#### Consigna:
Indica si cada afirmación coincide con el texto sobre el territorio batanga y responde sí o no, citando literalmente las palabras del texto que lo deciden. 1. Los batanga organizaban danzas rituales en las playas durante los meses de febrero y mayo. 2. El gran rey de los batanga detentaba todo el poder sin depender de nadie. 3. La estructura de gobierno batanga se perdió durante la época colonial alemana.

#### Texto extraído:
######
27 de abril de 2019

El territorio batanga / Camerún

Playa de Gran Batanga

Más abajo de Kribi, al sur de Camerún, se encontraba la población de Gran Batanga, camino de la frontera con Guinea Ecuatorial, habitada como su nombre indígena por la etnia batanga. No pregunte el lector o el curioso de estos escritos por qué al viajero insatisfecho le llamaba la atención este nombre y, por ende, sus gentes que quería conocer. No quedaban muchos batanga que vivieran de manera tradicional. Vivían de la pesca artesanal (uno de los personajes que conoció en Kribi, Marcelo -su nombre- le aseguró que si le acompañaba podría comer las mejores ostras del mundo pescadas por un batanga como él), la agricultura y el turismo. Quedó extasiado por el ambiente relajado de sus playas, y diría más con su experiencia, por el silencio absoluto de ellas, al menos aquel día.
Cada año, durante los meses de febrero y mayo, los batanga organizaban danzas rituales en estas playas donde rememoraban la resistencia contra los alemanes que les forzaron a participar en la primera guerra mundial. Algo de esto le hubiera gustado encontrar. Recordemos que, si bien breve, los alemanes dominaron aquellas tierras durante unos años. Los batanga tenían un gran rey que mandaba sobre todos, pero no detentaba todo el poder sobre él, porque dependía de los pequeños reyes de los poblados; éstos, a su vez, dependían de los cabezas de cada clan, y éstos últimos, también a su vez, necesitaban de los de cada familia. Este modelo de gobernabilidad tribal otorgaba orden y equilibrio en la población batanga. Los distintos reyes y cabezas de clanes y familias, eran los guías y referentes de esa sociedad. Se los admiraba y respectaba, y ellos hacían lo mismo con el pueblo. Esta estructura se conservó tanto en la época colonial alemana como la francesa así como en el primer gobierno después de la independencia.
######
#### Segmento de datos:
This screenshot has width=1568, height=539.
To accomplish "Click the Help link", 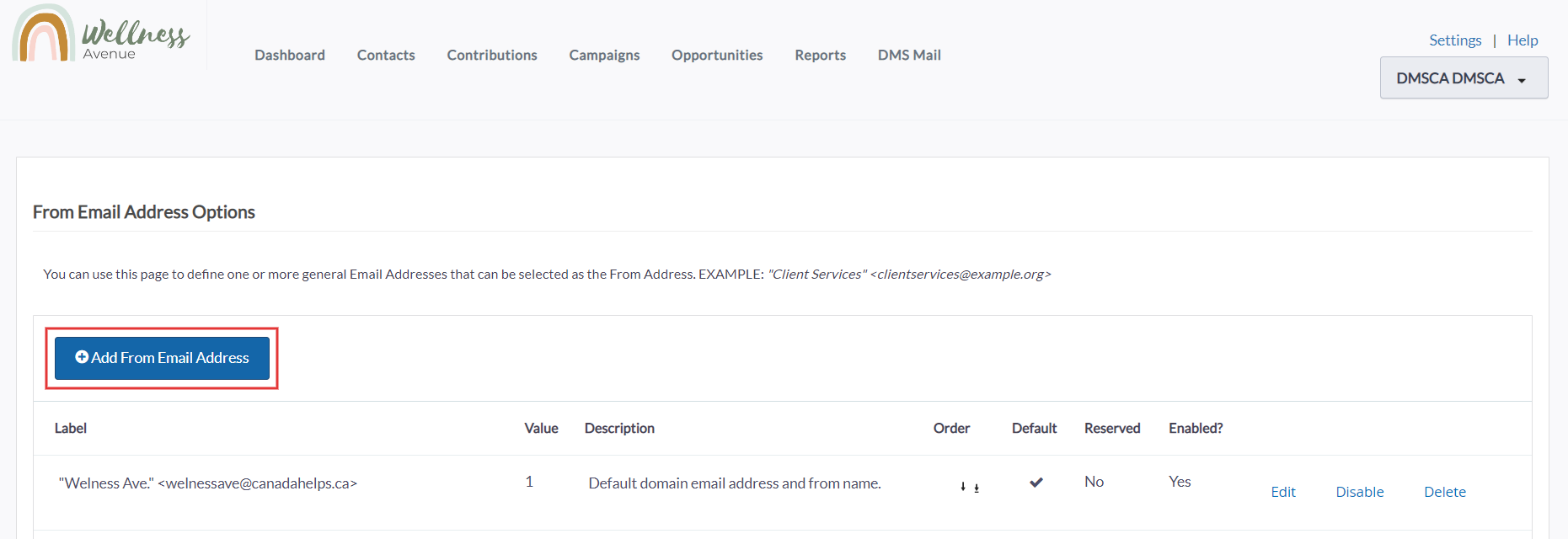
######
#### Resultado del ejercicio:
1. Sí: «Cada año, durante los meses de febrero y mayo, los batanga organizaban danzas rituales en estas playas».
2. No: «pero no detentaba todo el poder sobre él, porque dependía de los pequeños reyes de los poblados».
3. No: «Esta estructura se conservó tanto en la época colonial alemana como la francesa».